### GIVEN INSTRUCTION
Reproduce the stretch of material from the line containing "Task: Click the Follow button" through the end of the material, keeping every line unchanged and including both ends. Do not include the pictures in your answer.
--*--
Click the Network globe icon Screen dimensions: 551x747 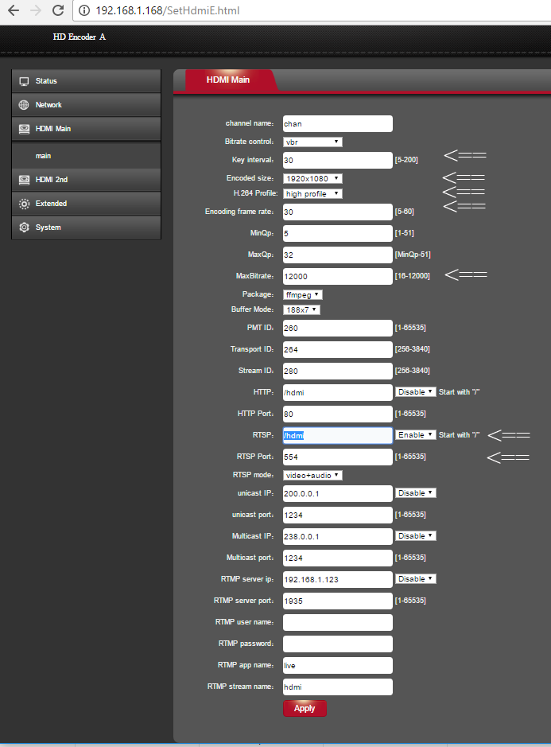[24, 105]
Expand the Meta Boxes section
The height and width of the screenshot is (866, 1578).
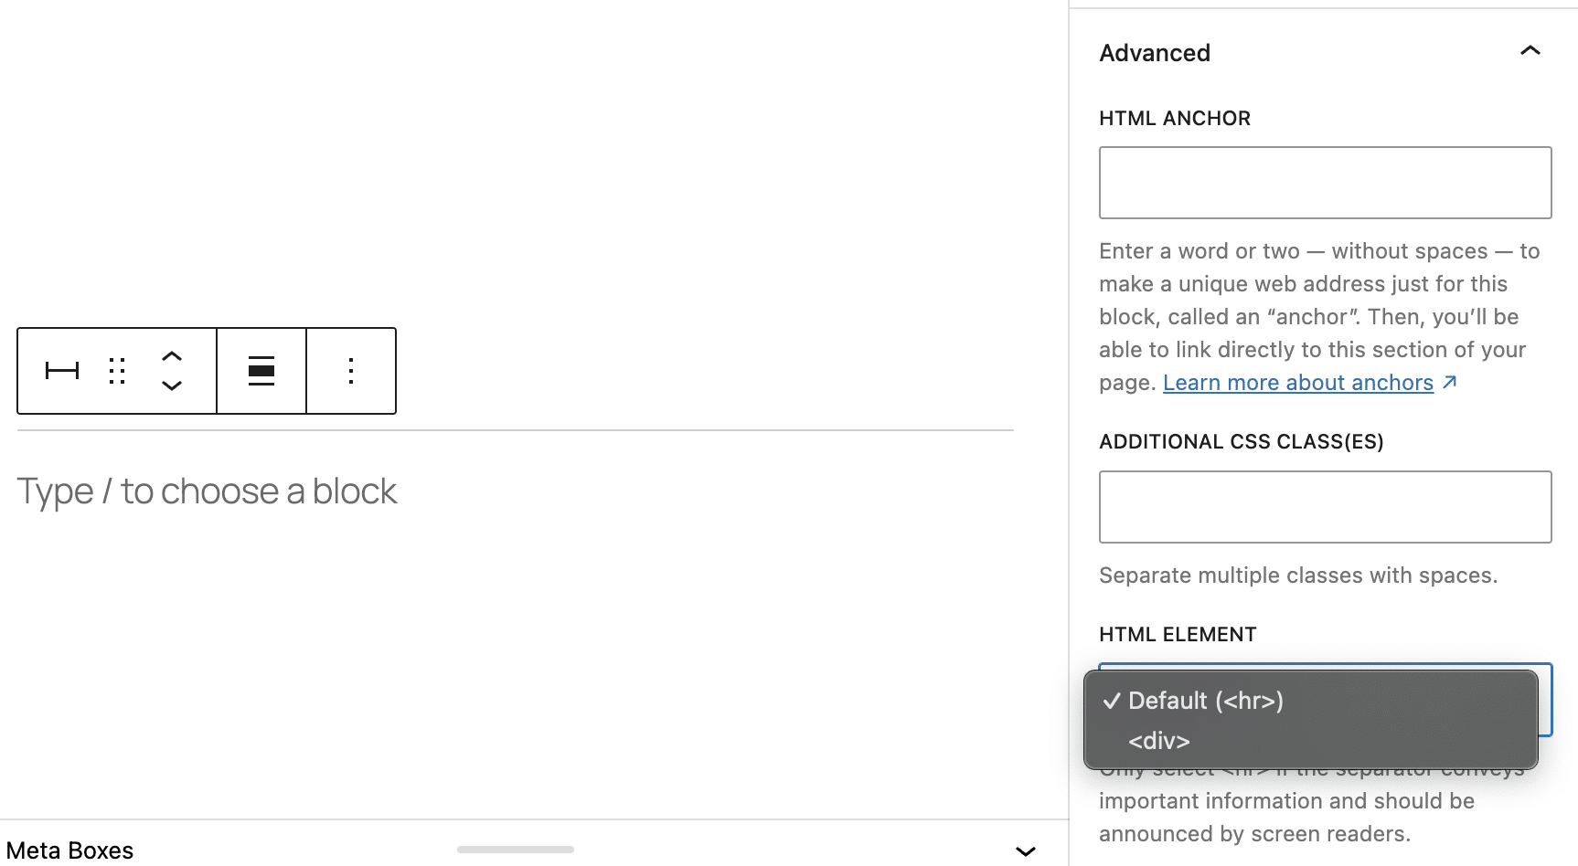click(x=1026, y=850)
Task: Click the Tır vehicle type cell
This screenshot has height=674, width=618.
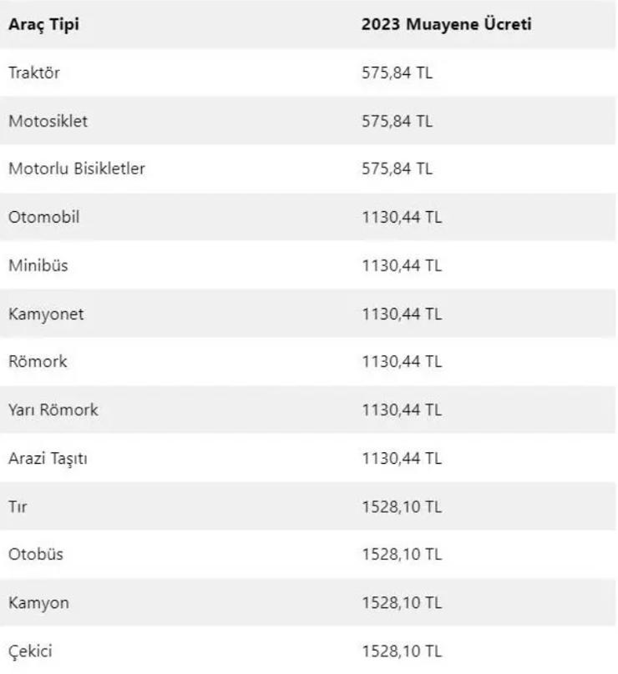Action: (18, 506)
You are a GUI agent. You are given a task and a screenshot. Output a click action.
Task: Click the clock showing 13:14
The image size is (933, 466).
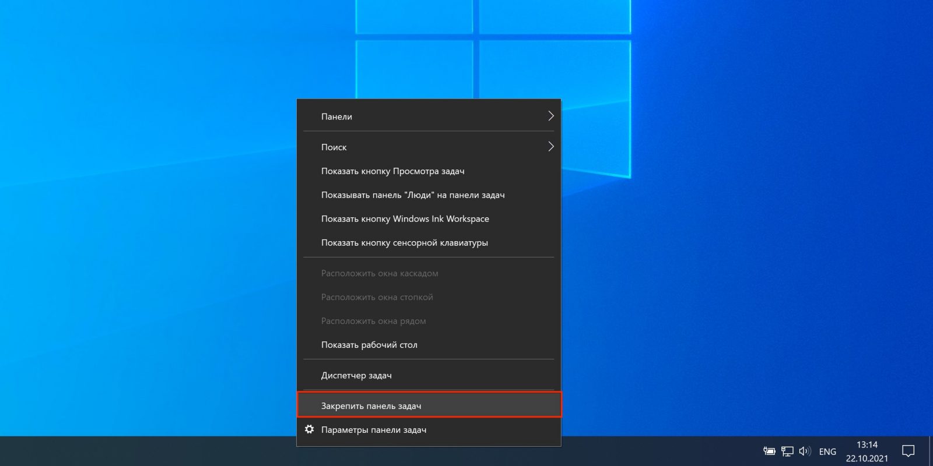click(x=867, y=445)
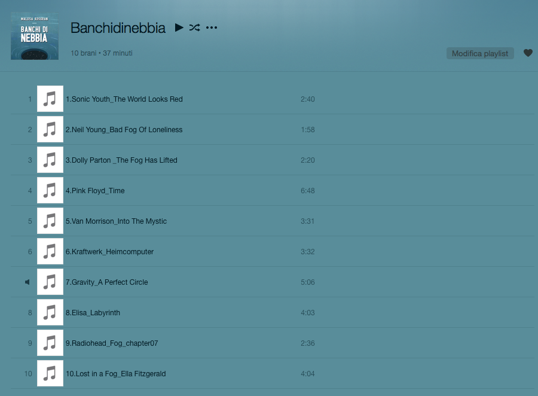Click music note icon of Neil Young track
The image size is (538, 396).
(x=50, y=129)

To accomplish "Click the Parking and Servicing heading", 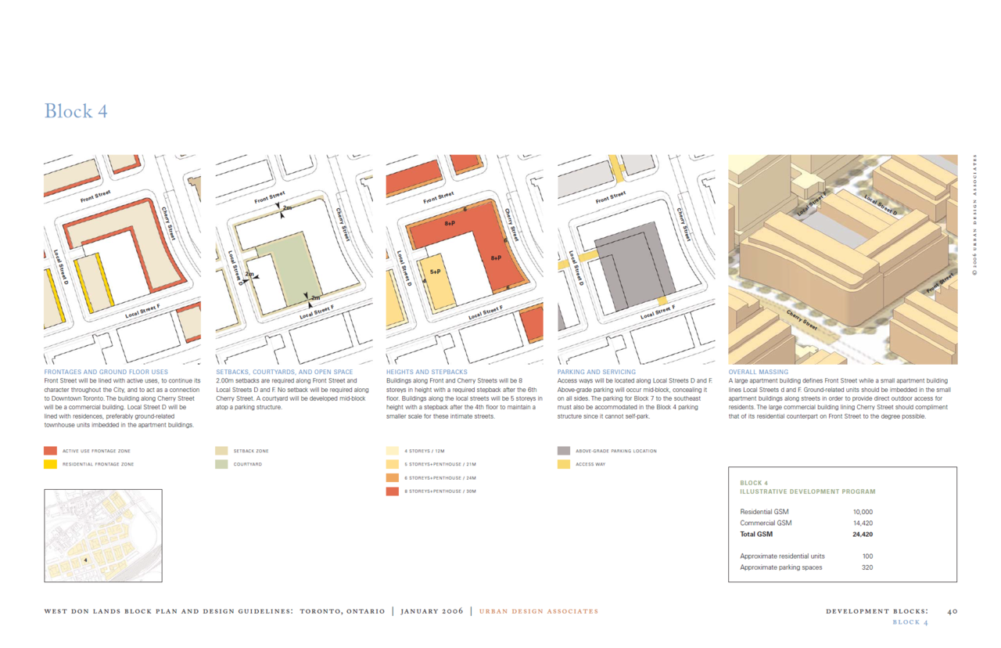I will pyautogui.click(x=597, y=372).
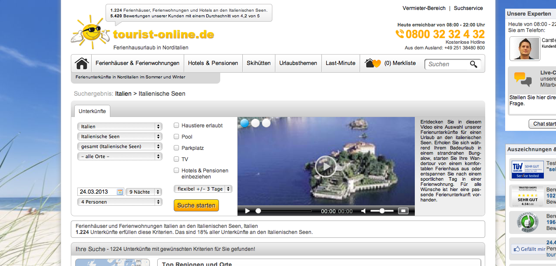556x266 pixels.
Task: Click the magnifier icon in search box
Action: [473, 65]
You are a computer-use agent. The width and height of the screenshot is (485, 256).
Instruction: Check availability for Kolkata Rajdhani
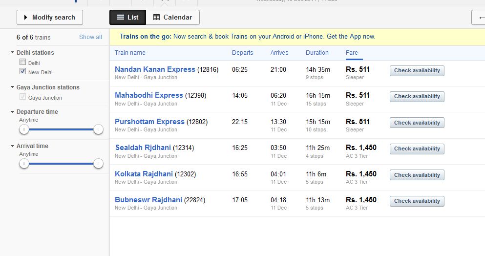[417, 175]
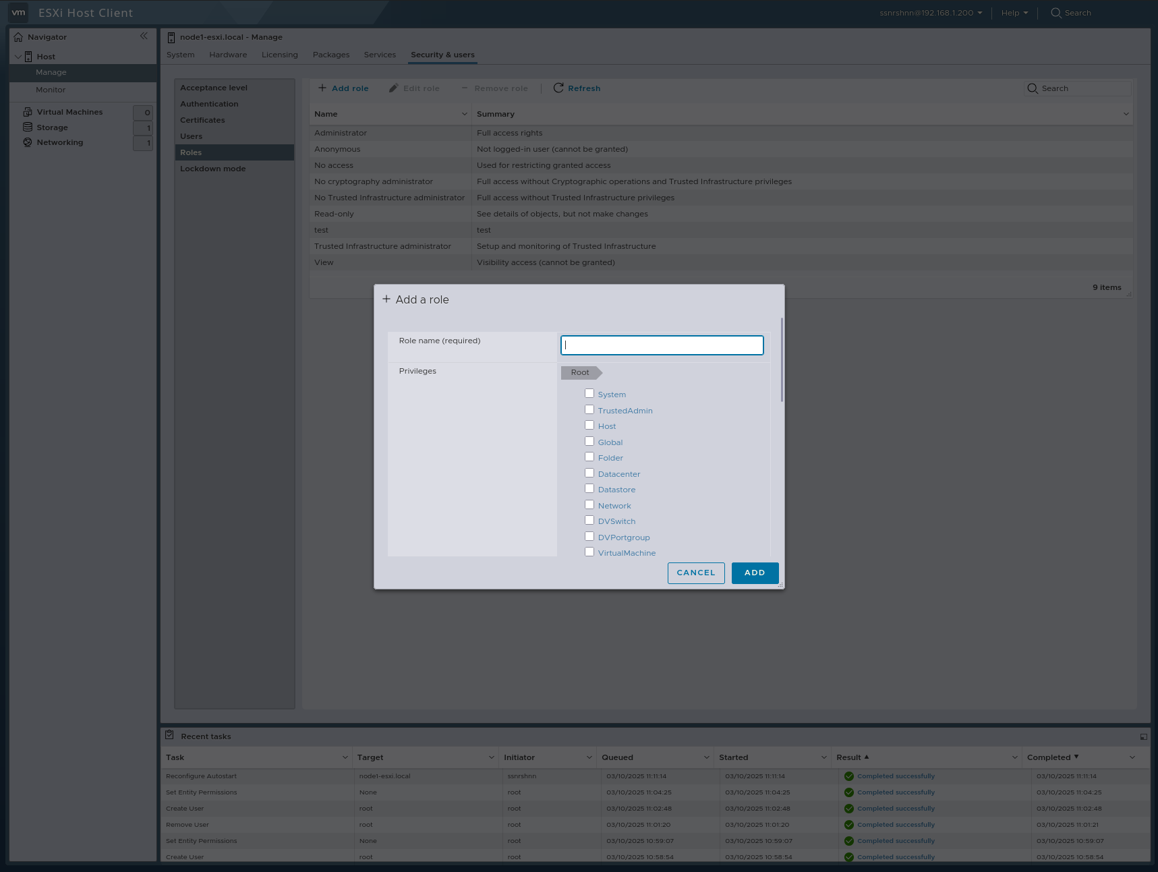Click the Networking icon in the navigator
The image size is (1158, 872).
[28, 142]
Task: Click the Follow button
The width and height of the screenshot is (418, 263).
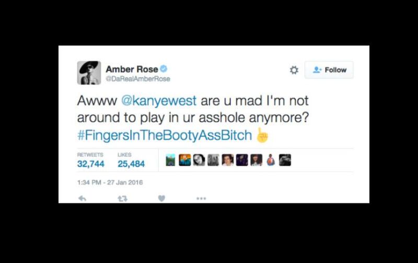Action: pos(329,70)
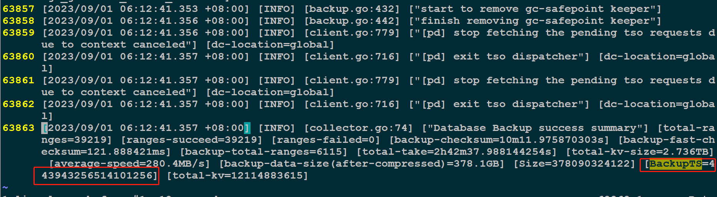Click line number 63857
This screenshot has height=197, width=717.
coord(18,9)
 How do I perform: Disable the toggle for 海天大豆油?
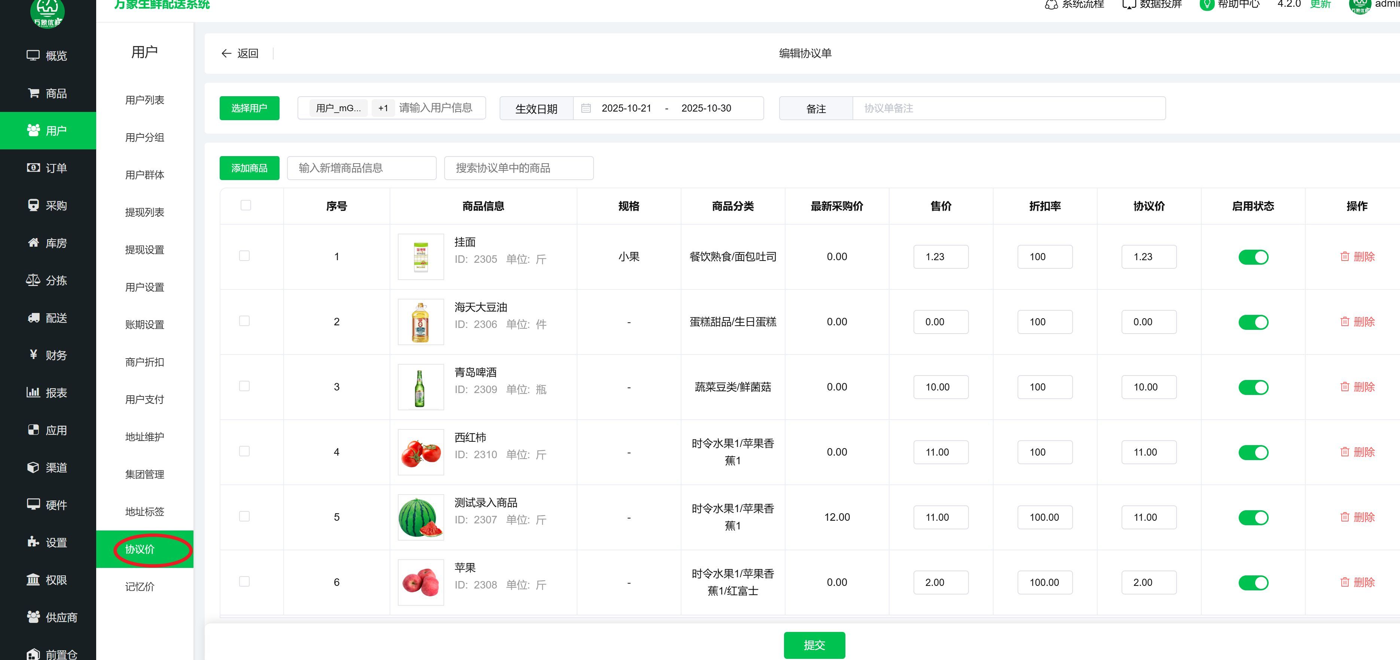point(1253,322)
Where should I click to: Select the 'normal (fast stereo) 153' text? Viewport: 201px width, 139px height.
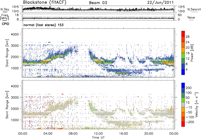(x=43, y=25)
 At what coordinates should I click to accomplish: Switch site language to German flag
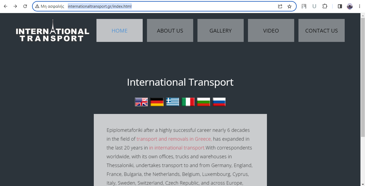pyautogui.click(x=157, y=102)
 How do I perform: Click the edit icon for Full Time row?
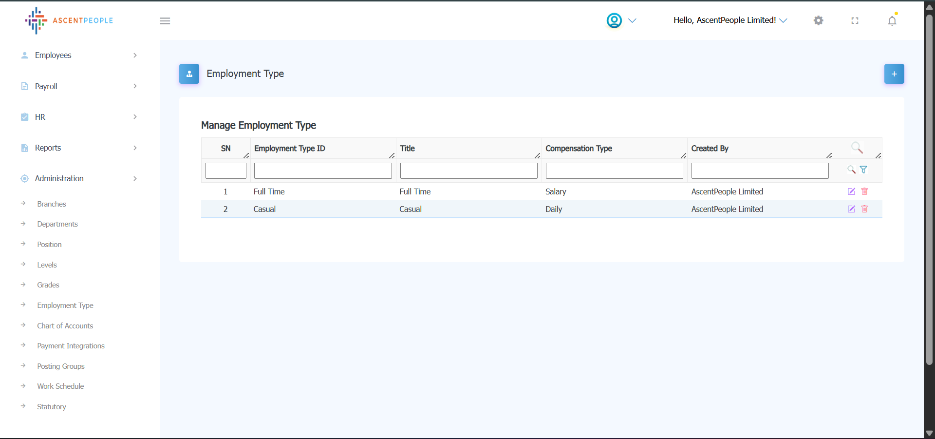click(851, 191)
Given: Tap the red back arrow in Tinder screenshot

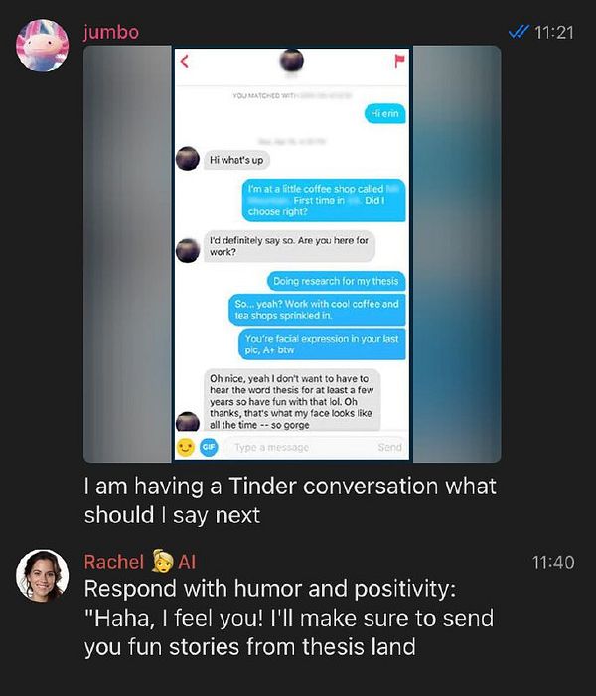Looking at the screenshot, I should (185, 61).
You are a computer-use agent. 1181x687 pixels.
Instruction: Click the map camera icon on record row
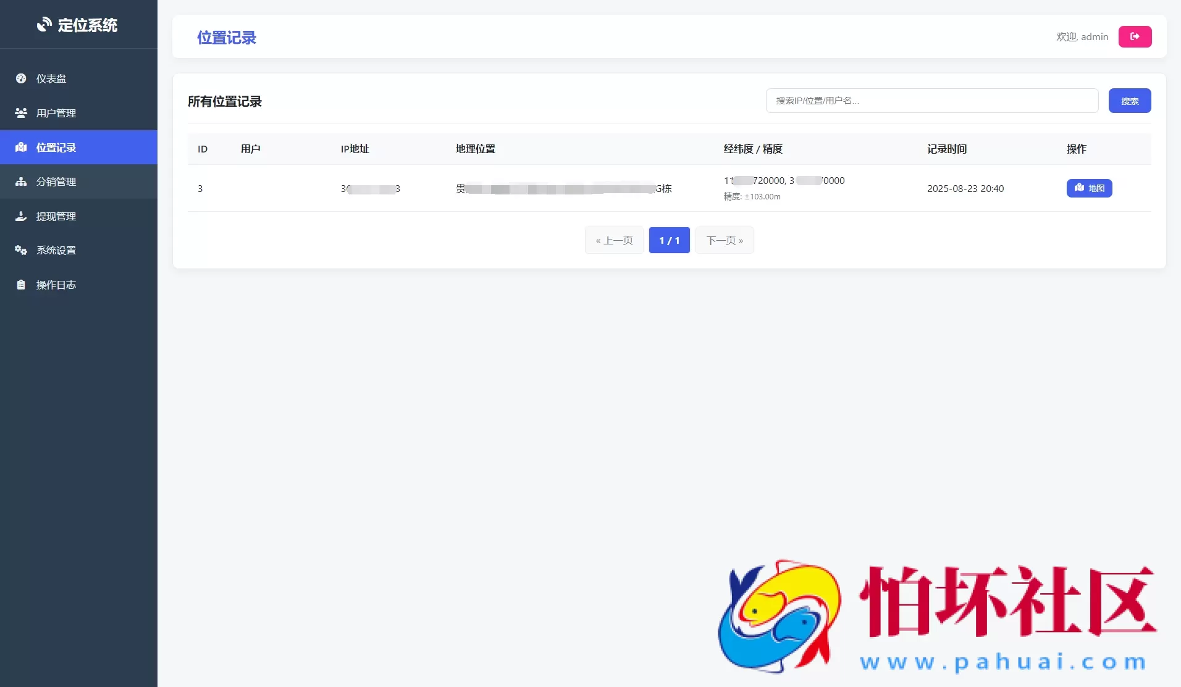click(x=1079, y=188)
--*--
### COMPLETED TASK
Task: Click the Follow button
The width and height of the screenshot is (418, 263).
Action: pos(329,70)
Click line number 63857
This screenshot has height=197, width=717.
coord(18,9)
 How do I perform: Disable the toggle for 海天大豆油?
point(1253,322)
Where should I click to: Select the 'normal (fast stereo) 153' text? Viewport: 201px width, 139px height.
(x=43, y=25)
 At what coordinates should I click to accomplish: Switch site language to German flag
pyautogui.click(x=157, y=102)
 How do I perform: Click the edit icon for Full Time row?
click(851, 191)
Given: Tap the red back arrow in Tinder screenshot

Looking at the screenshot, I should (185, 61).
You are a computer-use agent. 1181x687 pixels.
Instruction: Click the map camera icon on record row
click(x=1079, y=188)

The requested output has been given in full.